Instruções das tarefas:
1. Segundo o texto sobre a mística de Böhme, de onde provém o ar de mistério dessa filosofia?
2. Prolongue o texto sobre a mística de Böhme, começando logo depois da última frase apresentada.

Texto fornecido:
========================================================================
Para o sapateiro, todo ente é um universo completo em si mesmo, e guarda a “mensagem” ou a “assinatura” de suas origens. Assim, a pesquisa científica de qualquer elemento natural é autoconhecimento, e o autoconhecimento revela, por sua vez, as leis intrínsecas da natureza.
         A mística de Böhme é um tratado especulativo sobre um elemento imponderável, a vontade, não um dizer assistemático e obscuro sobre algo desconhecido. Naturalmente que não se trata também de uma filosofia crítica, pois o conhecimento da vontade divina é dado por revelação imediata que, embora universalmente acessível, nem sempre está concretamente presente em todos os indivíduos. O ar de mistério dessa filosofia provém da incapacidade de conceituar a vontade, mas ela é sempre perseguida por Böhme até os limites da cognoscibilidade.
         Na sequência de seus seguidores, como Leibniz (em parte), Goethe e o Idealismo, a vontade torna-se a matéria-prima do mundo, o intelecto é a ordem que estrutura essa vontade em inúmeras formas e assim a mística assume o duplo papel de reconhecimento da assinatura de Deus em tudo (processo intelectual idealista) e escolha pelo essencial, liberdade de ser real (processo voluntarista místico). Assim descreve ele a liberdade da vontade:
Mas isso deves saber, que no regimento da tua alma tu és o senhor de ti mesmo; não se levanta nenhum fogo a partir do círculo do teu corpo e espírito, tu o despertas por ti mesmo. Verdadeiro é isto, todos os teus espíritos fluem para ti e se elevam de ti; e na liberdade um espírito tem mais força em ti do que outros.
Se uma fonte do espírito se eleva, isto não está oculto à alma: Ela pode imediatamente acordar as outras fontes do espírito, que se opõem ao fogo insurgente, e podem apagá-lo. [3]

         O que ele chama de espíritos são os ânimos da alma. Nenhum deles se levanta sem que o indivíduo o saiba. Não há como se esquivar da responsabilidade sobre o ânimo, que é o fluxo inconsciente da vontade, pois nós não apenas o identificamos, como podemos usar outro ânimo consciente contra aquele que não nos convém. É a mais pura psicologia analítica, não espantando que Jung fosse um admirador da linguagem alquímica.
========================================================================
Seção de dados:
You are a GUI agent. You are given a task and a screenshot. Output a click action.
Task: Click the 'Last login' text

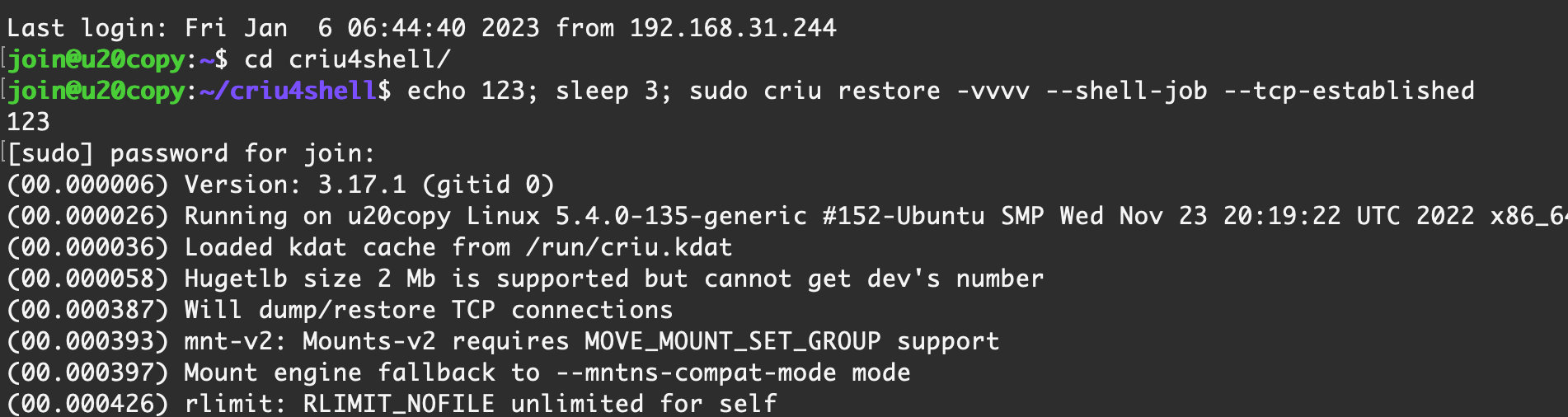(x=80, y=28)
========================================================================
Respostas dos problemas:
1. Provém da incapacidade de conceituar a vontade.

2.
         Os ânimos se levantam sem aviso, pois são muitos e muitas são as suas causas. Motivos corpóreos, atávicos, vícios, memórias conscientes ou não. Mas o espírito pode despertar de seu estado passional, em que os ânimos vem e vão sem controle, para o estado “vivo”, em que o ânimo é criado ou modelado conforme o esforço e buscando certos fins.
Esse despertamento é mais propriamente um renascimento, na linguagem dos místicos, e o seu outro nome é fé. A fé não é, portanto, uma crença em conteúdos dogmáticos ou históricos, podendo-se inclusive submeter estes à crítica. Ela resume-se numa transformação do caráter, numa decisão por assumir o controle da vida, ou melhor dizendo, dos conteúdos emotivos e volitivos da alma, direcionando-os com zelo e devoção. Devotamento, aliás, é a palavra chave para a fé verdadeira, pois se ela não depende da crença em dogmas, alinhando-se antes como estado existencial, a sua relação com o divino deixa de ser teórica para ser vital. A fé viva é uma postura de doação, ato livre de oferta das forças, pensamentos, sentimentos e ações do indivíduo.
         A fé, ou renascimento, como tal exige muito mais do que uma adesão à doutrina Cristã (ou possivelmente outra religião), senão uma completa e voluntária transformação íntima, que não se resolve num instante, precisando ser sustentada com lutas e sacrifício a longo prazo. Böhme está, assim, na linha dos pietistas que iniciaram um processo colossal de revisão do Protestantismo. Em oposição à fé que salva sem obras, e que já naquele primeiro século pós-Reforma produziu uma certa complacência moral, eles pregavam a necessidade da reforma íntima, a importância do livre-arbítrio e da luta constante contra o mal moral.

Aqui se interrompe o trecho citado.